課題の説明 →
e-208の記事を読んで、次の問いに答えてください。
(a) 「GT Line」グレードの価格はいくらか。
(b) 3つのドライブモードの名前は何か。
(c) カタログに記されたフル充電での航続可能距離(WLTPモード)は何キロか。

本文 →
===
小さくて、静かで、おしゃれで、速い。そんな電気自動車(EV)がフランスからやってきた。プジョーの「e-208」というクルマだ。日産自動車のEV「リーフ」より下手をすると安いくらいのお値段で、こんなEVが買えるとは……。早速、実車に乗ってきた。

  • プジョー「e-208」

    フランス製EV「e-208」は、どの方向から見てもカッコいいクルマだった

ガソリンエンジンとEV、何が違う?

「208」はプジョーの売れ筋コンパクトカー。8年ぶりのフルモデルチェンジにより、パワートレインは1.2LのガソリンエンジンとEVの2種類となった。

EVのe-208には、「アリュール」(Allure)と「GT Line」の2種類のグレードがある。価格は前者が389.9万円、後者が423万円。写真はGT Lineにオプションとして「パールペイント」(7.15万円)、「パノラミックガラスルーフ」(10.2万円)、「ナビゲーションシステム」(24.53万円)、「ETC 2.0」(4.455万円)を装着したクルマで、総額は469.335万円だ。

  • プジョー「e-208」

    ボディカラーは「ヴァーティゴ・ブルー」。他には白2種類、黒、赤、黄色が選べる

  • プジョー「e-208」

    「e-208」には「エコ」「ノーマル」「スポーツ」という3つのドライブモードがある。スポーツでは最高出力136馬力、最大トルク260Nmの走行性能を発揮。高速道路で加速する際などは、とても力強くて気持ちよかった

全長4,095mm、全幅1,745mm、全高1,465mm(アリュールは1,445mm)のボディサイズは、日本の道路で乗るのにぴったり。横浜の都市部や交通量の多い目黒通りを走ってみたが、小さくてスイスイ動くクルマなので、時には路上駐車のクルマを避けながらの運転も問題なくこなせた。シフトレバーを引いて「D」に入れたあと、もう一度引くと「B」モードが選べる。こちらにすると回生ブレーキが強まるので、ブレーキペダルを踏む頻度はかなり少なくなる。フル充電での航続可能距離は340キロ(WLTPモード)というのがカタログの表記だ。

  • プジョー「e-208」
===
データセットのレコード
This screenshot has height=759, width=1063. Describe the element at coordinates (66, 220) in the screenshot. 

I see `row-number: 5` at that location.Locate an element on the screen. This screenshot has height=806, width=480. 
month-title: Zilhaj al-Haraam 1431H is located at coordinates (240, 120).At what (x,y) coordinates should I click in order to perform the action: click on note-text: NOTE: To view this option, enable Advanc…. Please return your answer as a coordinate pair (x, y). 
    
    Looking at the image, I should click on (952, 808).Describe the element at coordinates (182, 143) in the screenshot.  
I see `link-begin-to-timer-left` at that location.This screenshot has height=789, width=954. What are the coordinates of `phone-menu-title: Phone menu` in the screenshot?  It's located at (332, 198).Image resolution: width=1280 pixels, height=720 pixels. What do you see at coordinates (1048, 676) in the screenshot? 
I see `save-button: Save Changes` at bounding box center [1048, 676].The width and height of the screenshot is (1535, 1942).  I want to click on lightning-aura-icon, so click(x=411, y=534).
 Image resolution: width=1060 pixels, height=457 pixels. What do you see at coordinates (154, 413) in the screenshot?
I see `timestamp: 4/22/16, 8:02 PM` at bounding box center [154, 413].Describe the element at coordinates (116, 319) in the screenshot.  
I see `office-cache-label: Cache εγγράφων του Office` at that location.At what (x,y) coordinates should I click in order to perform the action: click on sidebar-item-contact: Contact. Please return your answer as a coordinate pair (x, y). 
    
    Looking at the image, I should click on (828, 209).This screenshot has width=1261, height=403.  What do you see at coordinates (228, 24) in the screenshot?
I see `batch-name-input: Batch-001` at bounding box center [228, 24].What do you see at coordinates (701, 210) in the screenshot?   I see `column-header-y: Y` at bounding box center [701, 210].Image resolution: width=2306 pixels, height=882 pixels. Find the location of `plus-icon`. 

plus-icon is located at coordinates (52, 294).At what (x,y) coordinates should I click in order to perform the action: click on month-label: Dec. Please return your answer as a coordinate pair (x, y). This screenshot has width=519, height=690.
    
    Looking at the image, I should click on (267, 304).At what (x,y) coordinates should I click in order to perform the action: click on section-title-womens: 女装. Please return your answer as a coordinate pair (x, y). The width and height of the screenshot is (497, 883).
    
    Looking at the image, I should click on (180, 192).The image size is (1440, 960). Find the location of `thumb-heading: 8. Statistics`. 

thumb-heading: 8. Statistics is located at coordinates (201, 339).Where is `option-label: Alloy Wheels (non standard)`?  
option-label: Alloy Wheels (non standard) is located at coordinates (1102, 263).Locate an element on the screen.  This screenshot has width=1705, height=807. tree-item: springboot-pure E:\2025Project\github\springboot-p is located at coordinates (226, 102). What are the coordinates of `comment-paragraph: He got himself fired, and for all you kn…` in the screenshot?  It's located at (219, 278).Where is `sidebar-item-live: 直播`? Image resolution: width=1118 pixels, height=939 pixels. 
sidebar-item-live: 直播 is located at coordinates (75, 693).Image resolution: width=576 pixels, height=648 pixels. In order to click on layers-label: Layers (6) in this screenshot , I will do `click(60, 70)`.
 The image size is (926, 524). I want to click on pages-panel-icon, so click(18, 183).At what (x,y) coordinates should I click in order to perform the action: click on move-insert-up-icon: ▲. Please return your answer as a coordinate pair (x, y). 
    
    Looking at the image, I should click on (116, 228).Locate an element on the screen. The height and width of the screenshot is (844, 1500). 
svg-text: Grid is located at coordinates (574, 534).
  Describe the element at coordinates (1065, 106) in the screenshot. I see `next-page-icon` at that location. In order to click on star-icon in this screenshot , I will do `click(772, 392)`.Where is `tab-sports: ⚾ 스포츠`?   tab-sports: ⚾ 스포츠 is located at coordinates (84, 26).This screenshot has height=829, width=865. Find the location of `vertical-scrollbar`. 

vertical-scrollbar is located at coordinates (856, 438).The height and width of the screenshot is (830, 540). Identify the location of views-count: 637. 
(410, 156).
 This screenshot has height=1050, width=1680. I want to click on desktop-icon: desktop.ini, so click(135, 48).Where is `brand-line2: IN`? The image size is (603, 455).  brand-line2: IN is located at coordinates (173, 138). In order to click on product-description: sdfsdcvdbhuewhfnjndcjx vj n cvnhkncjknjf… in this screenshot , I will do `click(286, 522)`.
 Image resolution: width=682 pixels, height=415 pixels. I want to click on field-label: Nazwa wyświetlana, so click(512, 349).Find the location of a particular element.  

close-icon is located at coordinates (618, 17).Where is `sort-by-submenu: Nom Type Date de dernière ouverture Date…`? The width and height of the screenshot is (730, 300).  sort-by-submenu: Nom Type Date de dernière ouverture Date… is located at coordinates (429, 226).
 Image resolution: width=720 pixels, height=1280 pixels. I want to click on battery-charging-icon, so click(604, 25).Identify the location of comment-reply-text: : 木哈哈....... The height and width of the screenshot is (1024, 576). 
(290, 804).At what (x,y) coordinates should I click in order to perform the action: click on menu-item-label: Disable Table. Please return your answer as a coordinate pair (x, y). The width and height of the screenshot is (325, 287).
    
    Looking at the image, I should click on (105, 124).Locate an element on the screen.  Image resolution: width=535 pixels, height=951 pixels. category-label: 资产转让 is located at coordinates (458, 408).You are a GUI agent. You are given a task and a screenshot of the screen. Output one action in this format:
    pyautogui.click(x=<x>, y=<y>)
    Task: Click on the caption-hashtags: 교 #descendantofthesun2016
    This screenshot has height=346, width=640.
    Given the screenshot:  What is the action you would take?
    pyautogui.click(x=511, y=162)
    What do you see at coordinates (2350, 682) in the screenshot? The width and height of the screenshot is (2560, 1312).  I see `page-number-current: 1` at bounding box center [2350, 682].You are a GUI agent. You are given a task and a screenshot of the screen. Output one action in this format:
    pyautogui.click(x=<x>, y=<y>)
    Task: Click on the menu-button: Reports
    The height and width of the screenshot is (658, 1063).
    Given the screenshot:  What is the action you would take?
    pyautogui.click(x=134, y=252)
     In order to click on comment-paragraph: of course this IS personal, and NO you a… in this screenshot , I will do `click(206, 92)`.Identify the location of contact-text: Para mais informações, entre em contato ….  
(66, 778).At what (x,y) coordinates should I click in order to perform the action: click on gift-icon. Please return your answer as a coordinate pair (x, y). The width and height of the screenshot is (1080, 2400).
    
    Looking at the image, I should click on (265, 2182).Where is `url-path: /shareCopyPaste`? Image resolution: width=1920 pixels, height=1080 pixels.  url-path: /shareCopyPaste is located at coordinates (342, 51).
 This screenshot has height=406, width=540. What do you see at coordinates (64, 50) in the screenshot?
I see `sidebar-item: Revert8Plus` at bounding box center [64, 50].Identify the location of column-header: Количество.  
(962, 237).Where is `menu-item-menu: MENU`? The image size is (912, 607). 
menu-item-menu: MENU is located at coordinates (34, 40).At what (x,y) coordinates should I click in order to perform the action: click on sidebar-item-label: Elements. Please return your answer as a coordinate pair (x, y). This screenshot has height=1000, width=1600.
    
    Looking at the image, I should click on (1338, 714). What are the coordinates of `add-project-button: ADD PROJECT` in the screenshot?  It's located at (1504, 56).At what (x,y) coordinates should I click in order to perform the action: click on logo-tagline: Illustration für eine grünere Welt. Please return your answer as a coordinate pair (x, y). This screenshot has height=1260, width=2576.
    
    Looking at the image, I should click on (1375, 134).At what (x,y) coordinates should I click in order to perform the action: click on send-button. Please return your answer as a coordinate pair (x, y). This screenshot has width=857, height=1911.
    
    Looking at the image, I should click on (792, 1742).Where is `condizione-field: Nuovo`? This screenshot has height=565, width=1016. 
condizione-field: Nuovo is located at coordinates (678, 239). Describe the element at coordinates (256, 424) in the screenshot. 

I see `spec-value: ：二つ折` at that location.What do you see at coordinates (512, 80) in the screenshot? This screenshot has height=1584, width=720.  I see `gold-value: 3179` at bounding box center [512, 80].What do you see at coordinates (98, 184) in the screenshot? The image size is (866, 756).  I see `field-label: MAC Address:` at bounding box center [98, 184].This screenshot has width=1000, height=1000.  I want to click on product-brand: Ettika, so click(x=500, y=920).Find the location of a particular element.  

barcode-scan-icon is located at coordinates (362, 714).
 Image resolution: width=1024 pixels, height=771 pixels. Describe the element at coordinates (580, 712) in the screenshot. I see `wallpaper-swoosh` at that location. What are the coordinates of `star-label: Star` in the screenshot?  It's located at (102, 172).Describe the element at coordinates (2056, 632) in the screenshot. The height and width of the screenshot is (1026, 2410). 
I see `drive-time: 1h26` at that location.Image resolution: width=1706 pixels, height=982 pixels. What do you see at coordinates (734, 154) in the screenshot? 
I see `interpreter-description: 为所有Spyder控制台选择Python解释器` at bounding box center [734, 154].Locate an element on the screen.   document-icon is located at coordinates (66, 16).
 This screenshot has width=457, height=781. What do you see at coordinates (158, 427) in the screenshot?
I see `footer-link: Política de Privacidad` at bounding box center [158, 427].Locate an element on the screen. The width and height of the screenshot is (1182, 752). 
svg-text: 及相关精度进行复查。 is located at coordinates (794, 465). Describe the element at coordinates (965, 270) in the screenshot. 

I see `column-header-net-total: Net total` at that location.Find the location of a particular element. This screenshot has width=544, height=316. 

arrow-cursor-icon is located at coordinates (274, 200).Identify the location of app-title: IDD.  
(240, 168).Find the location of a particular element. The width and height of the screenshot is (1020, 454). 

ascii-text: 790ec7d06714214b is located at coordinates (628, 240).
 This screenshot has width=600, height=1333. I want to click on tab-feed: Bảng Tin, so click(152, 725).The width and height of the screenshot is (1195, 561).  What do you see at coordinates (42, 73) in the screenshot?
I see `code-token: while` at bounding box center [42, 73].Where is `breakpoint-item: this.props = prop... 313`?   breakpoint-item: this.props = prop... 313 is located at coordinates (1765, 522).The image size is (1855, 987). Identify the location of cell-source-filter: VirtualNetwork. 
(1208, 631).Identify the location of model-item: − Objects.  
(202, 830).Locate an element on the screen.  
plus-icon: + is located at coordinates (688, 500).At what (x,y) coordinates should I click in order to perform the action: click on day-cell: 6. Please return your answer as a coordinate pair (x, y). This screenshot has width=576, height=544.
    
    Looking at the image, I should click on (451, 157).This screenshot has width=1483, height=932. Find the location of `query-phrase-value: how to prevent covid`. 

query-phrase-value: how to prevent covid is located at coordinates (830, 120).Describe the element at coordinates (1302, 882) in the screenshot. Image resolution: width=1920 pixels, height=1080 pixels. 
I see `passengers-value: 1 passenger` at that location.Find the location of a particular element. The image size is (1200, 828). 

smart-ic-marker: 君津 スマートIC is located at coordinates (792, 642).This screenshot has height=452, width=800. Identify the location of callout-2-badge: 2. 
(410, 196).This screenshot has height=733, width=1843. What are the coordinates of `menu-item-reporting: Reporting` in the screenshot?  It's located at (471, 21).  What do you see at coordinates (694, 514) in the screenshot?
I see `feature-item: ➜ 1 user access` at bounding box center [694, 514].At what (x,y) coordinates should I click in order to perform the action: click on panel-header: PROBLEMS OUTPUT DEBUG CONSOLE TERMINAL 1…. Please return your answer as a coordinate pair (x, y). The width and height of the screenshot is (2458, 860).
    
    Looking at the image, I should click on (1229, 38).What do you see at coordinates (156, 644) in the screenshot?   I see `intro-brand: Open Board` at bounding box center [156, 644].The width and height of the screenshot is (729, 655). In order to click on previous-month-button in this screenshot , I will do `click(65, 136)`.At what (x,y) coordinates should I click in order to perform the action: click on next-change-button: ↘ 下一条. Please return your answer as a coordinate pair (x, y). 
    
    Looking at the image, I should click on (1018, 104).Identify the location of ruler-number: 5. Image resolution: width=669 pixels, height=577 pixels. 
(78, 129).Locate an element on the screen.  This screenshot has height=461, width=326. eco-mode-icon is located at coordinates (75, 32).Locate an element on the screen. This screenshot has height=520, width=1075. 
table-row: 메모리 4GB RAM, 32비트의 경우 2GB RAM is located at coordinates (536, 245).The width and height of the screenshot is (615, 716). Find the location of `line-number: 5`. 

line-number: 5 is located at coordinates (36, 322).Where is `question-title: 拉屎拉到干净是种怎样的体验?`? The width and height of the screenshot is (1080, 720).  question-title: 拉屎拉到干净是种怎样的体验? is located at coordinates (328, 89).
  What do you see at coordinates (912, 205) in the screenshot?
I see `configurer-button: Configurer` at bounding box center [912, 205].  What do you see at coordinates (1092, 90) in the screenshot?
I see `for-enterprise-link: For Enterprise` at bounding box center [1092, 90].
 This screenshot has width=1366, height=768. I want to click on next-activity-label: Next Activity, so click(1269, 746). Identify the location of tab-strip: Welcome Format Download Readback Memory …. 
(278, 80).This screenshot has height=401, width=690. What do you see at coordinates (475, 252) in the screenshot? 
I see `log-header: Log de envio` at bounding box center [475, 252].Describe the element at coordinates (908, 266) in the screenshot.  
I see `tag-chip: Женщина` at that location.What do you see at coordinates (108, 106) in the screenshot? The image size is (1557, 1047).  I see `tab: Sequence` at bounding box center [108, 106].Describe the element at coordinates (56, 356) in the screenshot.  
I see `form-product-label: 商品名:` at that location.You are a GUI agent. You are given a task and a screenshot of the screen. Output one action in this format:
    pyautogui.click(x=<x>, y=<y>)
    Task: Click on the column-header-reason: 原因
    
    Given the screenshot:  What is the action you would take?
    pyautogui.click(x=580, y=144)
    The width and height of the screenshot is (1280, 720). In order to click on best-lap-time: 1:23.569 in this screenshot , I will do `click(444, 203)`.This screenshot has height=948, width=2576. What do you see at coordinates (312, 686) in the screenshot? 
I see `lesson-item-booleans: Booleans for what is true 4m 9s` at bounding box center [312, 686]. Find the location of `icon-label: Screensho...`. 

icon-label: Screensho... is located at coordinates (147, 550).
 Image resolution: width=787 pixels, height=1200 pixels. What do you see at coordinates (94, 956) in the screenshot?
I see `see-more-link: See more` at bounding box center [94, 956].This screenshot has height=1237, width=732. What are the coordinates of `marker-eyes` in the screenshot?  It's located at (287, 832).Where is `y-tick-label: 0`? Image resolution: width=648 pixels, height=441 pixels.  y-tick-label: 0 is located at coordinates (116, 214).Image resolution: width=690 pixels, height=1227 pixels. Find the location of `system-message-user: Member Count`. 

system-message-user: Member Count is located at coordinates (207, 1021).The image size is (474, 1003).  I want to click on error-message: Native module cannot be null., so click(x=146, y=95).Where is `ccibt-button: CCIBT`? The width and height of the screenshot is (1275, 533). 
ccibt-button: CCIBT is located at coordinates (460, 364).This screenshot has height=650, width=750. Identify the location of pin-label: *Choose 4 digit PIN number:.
===
結果 →
(a) 423万円
(b) 「エコ」「ノーマル」「スポーツ」
(c) 340キロ